MIL-OSI Banking: Africa in search of a just energy transition


Source: African Development Bank Group

While Africa produces no more than 3.8% of global greenhouse gas emissions, experts believe the continent can contribute significantly to achieving overall emission reduction targets.

At a recent panel discussion during the COP26 climate conference in Glasgow, Scotland, climate experts discussed how Africa could contribute to emission reduction and benefit from the dynamics of the global energy transition. The panel included experts from the African Development Bank, the African Energy Commission and the International Energy Agency.

According to Gareth Phillips, Manager of the Climate and Environment Finance Division at the African Development Bank, Africa has great green energy potential. “Now is the time for African countries to find ways to guarantee a cleaner future and become a net exporter of clean energies to Europe,” he said.

Rashid Ali Abdallah, Executive Director of the African Energy Commission, said African countries should contribute proportionately to global efforts to reduce carbon emissions. “When counting 900 million people in Africa who do not have access to clean energy for cooking and 600 million people who do not have access to electricity, we realize that the continent is already in a situation of carbon neutrality,” he said.

He said the concept of energy transition must be adapted to the African context to ensure fairness to all countries. The transition to clean energy will mean less dependence on fossil fuels. Africa’s share of global oil consumption is estimated at roughly 9%.  

Speakers said natural gas – the most widely used source of energy in North Africa – could help to drive the continent’s shift to low-carbon development. “Natural gas stands as an ecologically plausible solution for industrialization and clean cooking in Africa,” said Dr. Arron Tchouka Singhe, Chief Oil Sector Officer at the African Natural Resources Centre of the African Development Bank.
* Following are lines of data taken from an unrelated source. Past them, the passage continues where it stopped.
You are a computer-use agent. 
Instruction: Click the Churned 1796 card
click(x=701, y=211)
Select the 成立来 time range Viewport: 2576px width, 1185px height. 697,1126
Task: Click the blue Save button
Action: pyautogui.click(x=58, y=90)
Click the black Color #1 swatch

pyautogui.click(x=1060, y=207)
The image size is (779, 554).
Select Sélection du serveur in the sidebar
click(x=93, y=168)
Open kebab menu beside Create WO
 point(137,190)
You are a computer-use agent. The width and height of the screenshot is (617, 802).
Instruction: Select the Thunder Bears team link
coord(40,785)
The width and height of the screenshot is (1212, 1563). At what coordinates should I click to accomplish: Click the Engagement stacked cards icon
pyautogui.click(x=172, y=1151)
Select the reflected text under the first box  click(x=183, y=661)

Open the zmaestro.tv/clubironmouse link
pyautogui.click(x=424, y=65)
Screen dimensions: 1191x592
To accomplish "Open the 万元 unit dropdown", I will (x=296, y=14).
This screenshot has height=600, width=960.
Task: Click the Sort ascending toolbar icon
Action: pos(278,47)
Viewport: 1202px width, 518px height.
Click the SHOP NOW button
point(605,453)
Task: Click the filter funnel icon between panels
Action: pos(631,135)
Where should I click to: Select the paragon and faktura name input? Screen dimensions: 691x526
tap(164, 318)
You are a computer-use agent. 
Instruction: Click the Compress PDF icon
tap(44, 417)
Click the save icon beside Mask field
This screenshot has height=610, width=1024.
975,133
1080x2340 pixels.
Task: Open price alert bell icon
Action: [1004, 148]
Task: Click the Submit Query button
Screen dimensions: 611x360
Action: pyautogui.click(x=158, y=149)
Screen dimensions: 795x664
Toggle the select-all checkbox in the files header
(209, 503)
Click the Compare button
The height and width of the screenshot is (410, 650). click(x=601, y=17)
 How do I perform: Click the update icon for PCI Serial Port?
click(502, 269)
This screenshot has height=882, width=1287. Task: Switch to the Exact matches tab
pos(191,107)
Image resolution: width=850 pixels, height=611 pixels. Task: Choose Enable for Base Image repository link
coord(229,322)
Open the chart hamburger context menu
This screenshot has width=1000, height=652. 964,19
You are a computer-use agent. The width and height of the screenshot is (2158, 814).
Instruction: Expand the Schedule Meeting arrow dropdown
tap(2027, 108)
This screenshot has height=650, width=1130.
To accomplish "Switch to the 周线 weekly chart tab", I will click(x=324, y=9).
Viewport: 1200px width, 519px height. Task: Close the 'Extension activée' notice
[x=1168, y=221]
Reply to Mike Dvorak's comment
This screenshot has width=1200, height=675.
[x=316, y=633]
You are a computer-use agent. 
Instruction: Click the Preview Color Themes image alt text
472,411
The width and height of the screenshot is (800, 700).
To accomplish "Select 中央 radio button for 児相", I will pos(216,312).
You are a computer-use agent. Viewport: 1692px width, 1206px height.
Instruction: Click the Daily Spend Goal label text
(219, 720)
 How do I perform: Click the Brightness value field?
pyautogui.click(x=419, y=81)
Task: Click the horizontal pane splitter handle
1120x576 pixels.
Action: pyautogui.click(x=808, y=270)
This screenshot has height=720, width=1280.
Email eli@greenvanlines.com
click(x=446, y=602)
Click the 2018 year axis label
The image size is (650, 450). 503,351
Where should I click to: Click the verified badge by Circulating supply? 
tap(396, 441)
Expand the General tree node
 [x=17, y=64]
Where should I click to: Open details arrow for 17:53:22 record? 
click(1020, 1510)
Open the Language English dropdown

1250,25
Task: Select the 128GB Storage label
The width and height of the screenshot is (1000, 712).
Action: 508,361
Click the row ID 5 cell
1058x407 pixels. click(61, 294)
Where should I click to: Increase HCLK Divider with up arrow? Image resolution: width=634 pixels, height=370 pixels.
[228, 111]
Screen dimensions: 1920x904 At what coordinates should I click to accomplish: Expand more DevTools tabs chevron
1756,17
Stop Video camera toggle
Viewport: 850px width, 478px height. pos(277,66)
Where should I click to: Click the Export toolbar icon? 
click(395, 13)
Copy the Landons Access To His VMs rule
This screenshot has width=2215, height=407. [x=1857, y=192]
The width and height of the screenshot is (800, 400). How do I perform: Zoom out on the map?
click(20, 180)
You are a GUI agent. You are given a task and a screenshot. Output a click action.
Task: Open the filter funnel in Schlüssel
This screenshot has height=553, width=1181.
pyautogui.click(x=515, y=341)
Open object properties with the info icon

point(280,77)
Dr Singhe also noted that a just transition “must help Africa end poverty and achieve the 2030 UN Sustainable Development Goals and the objectives of the African Union’s Agenda 2063.” We should be talking about “low-carbon development pathways” rather than “net-zero pathways” in Africa, he said.

Maximilian Jarrett, Africa Programme Manager at the International Energy Agency, said Africa must resolve the problem of access to energy and consider the local context to channel investments towards priority sectors. “We must ensure that the African Union’s 2063 vision is possible and is achievable,” he said.

The panelists said it was feasible for African countries to produce hydrogen from natural gas and to choose innovative technologies for carbon capture, storage and use in an environmentally friendly manner. Battery minerals like lithium and cobalt should be exploited to support the transition.

Callixte Kambanda, African Development Bank Manager for energy policy, said low-carbon development in Africa should translate into access for all to clean, affordable, and reliable energy to power homes and for productive use.